What do Recruitment Agencies need to consider?

  1. Liability for compliance will rest with the recruitment agency* and they should therefore endeavour to obtain the necessary information in sufficient time to allow it to comply with the regulations (i.e. before the assignment of in good time prior to the 12 week qualifying period has been completed. A recruitment agencies defence would be based on the nature of the information supplied by Hirer.
  2. Agency workers will have the right to request from their Employment Business access to information on their equal treatment rights.
  3. For Pregnant agency workers, if alternative work cannot be found, then they will have the right to be paid by the agency for the remaining expected duration of the original assignment.

*The requirement for points III and IV under the legal rights section above will rest with the hirer.

Insurance Implications

Agencies that supply agency workers who fall under the regulations will need to consider cover for Employment Practice Liability and Legal Expenses to protect against claims from agency workers alleging unfair treatment.

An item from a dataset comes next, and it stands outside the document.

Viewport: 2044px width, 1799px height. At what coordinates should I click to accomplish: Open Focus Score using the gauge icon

What impact does the repeal of the Swedish derogation (which came into force in April 2020) have on recruitment agencies?

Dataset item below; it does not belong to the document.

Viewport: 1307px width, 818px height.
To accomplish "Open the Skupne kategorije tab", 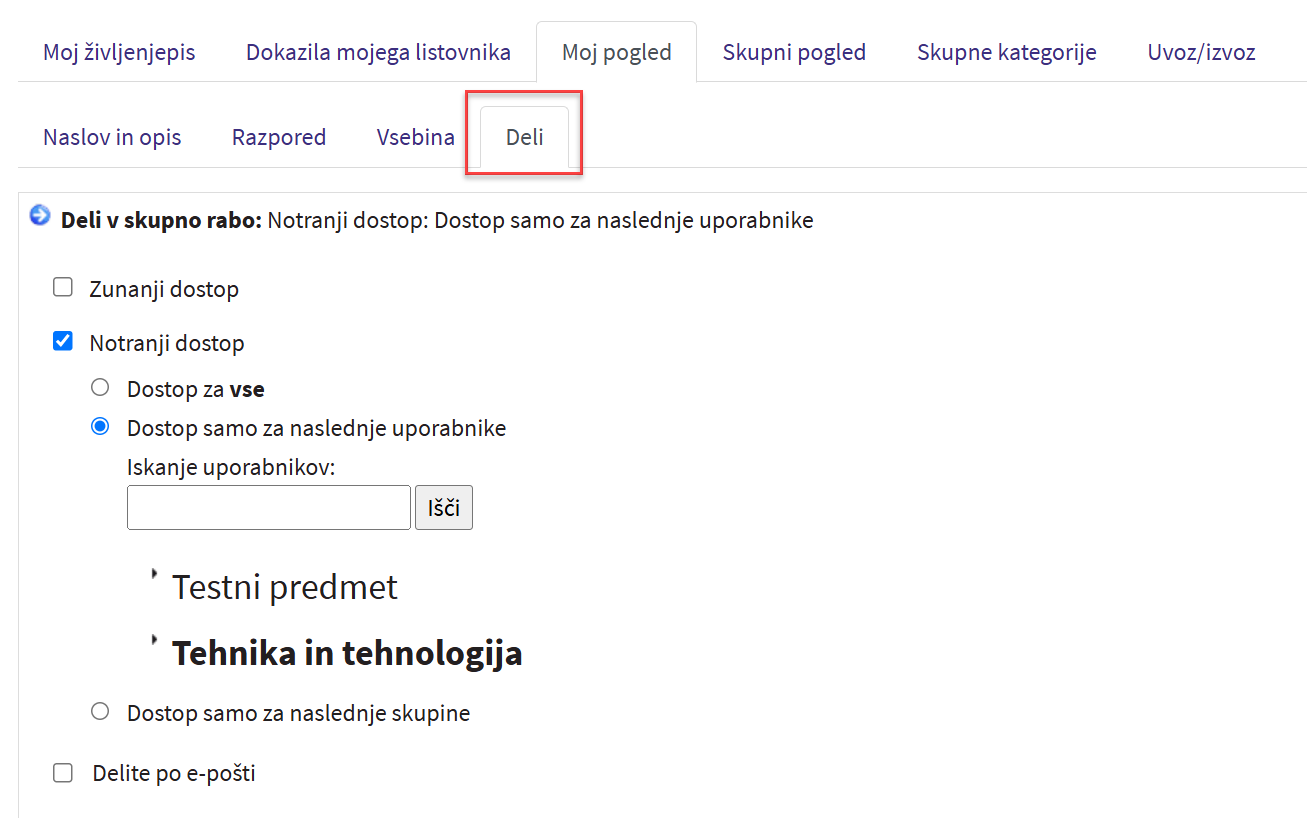I will point(1006,52).
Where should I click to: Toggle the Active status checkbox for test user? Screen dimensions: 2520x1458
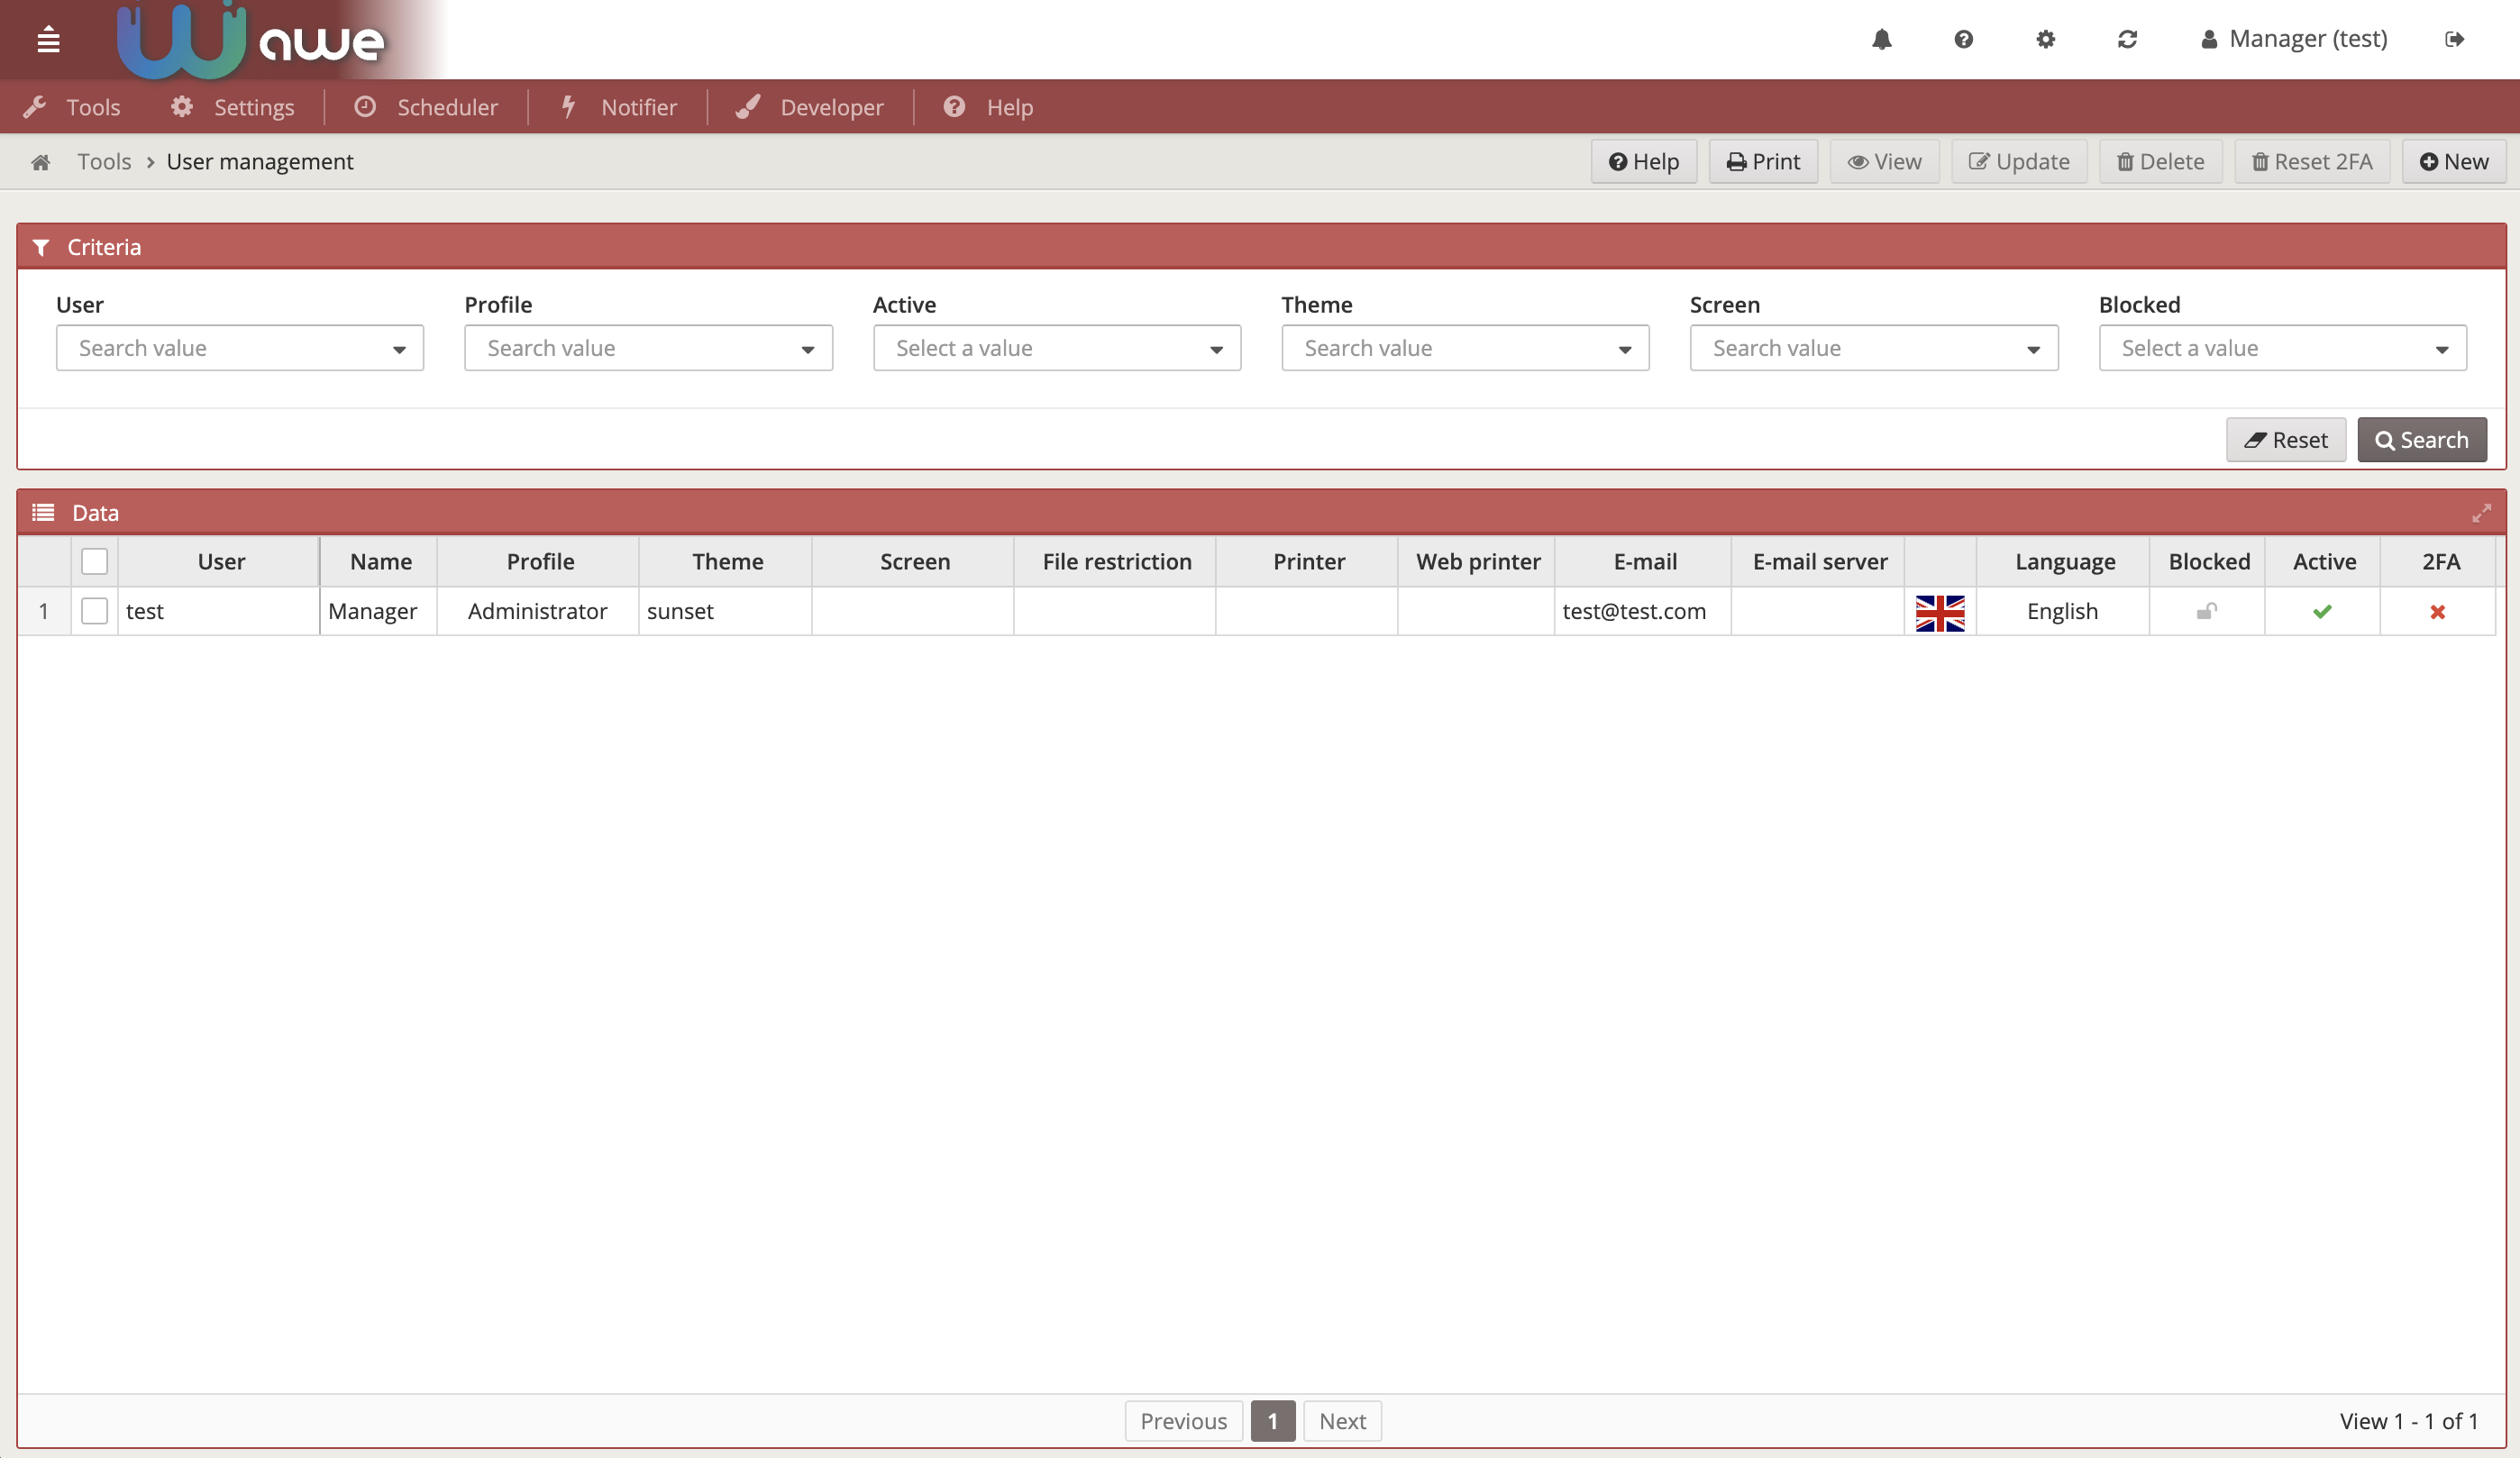[x=2324, y=611]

Previously, the AWR provided an exemption (Regulation 10 and 11) from the right to equal pay where the agency workers were employed under “pay between assignments contracts” (or Swedish derogation contract). Under such contracts, the agency worker would be permanently employed by the recruitment agency and paid by them in between assignments but would opt out of their entitlement to the same pay as direct employees, even when they had worked for the qualifying period (12 calendar weeks).

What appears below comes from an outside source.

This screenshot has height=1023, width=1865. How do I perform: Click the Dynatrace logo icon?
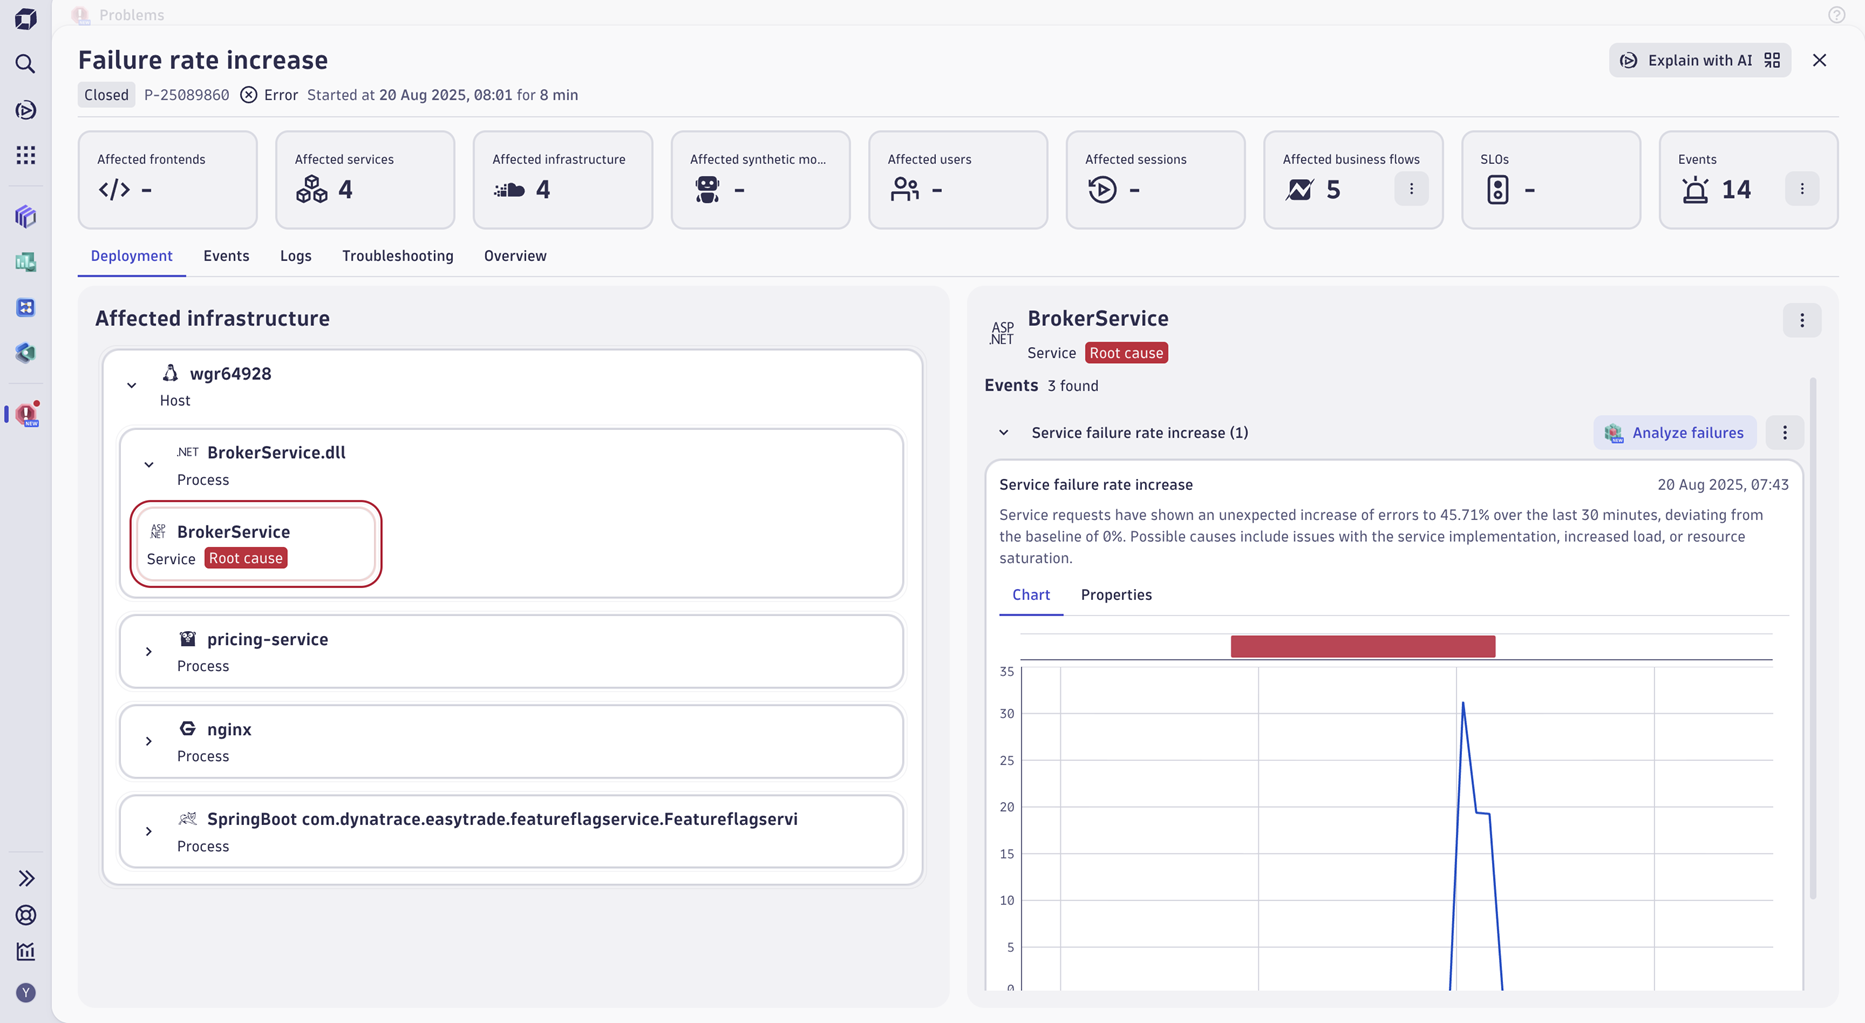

With effect from April 2020 this exemption has been repealed and an agency worker can no longer opt out of out of equal pay entitlements via such contracts.

As a consequence of this, recruitment agencies making use of such contracts should have already taken legal advice on terminating such contracts prior to the 6 April 2020 or come to a mutually agreeable solution with their agency workers.

If an agency worker feels that a recruitment agency has not complied with the requirements of this regulation from 6 April 2020, they could potentially enforce their rights at the Employment Tribunal subject to legal advice.

Conclusion

Recruitment agencies should continue to use contracts with their client (the hirer) which impose on the client:

  • The responsibility for the direction and supervision for the agency worker;
  • The responsibility for the acts or omissions made by the agency worker.
  • The requirement to hold Employers Liability, Public Liability and Professional Indemnity insurance;

The area of concern is with a non-standard contracts i.e. the clients’ terms which usually try to make the agency responsible for these liabilities.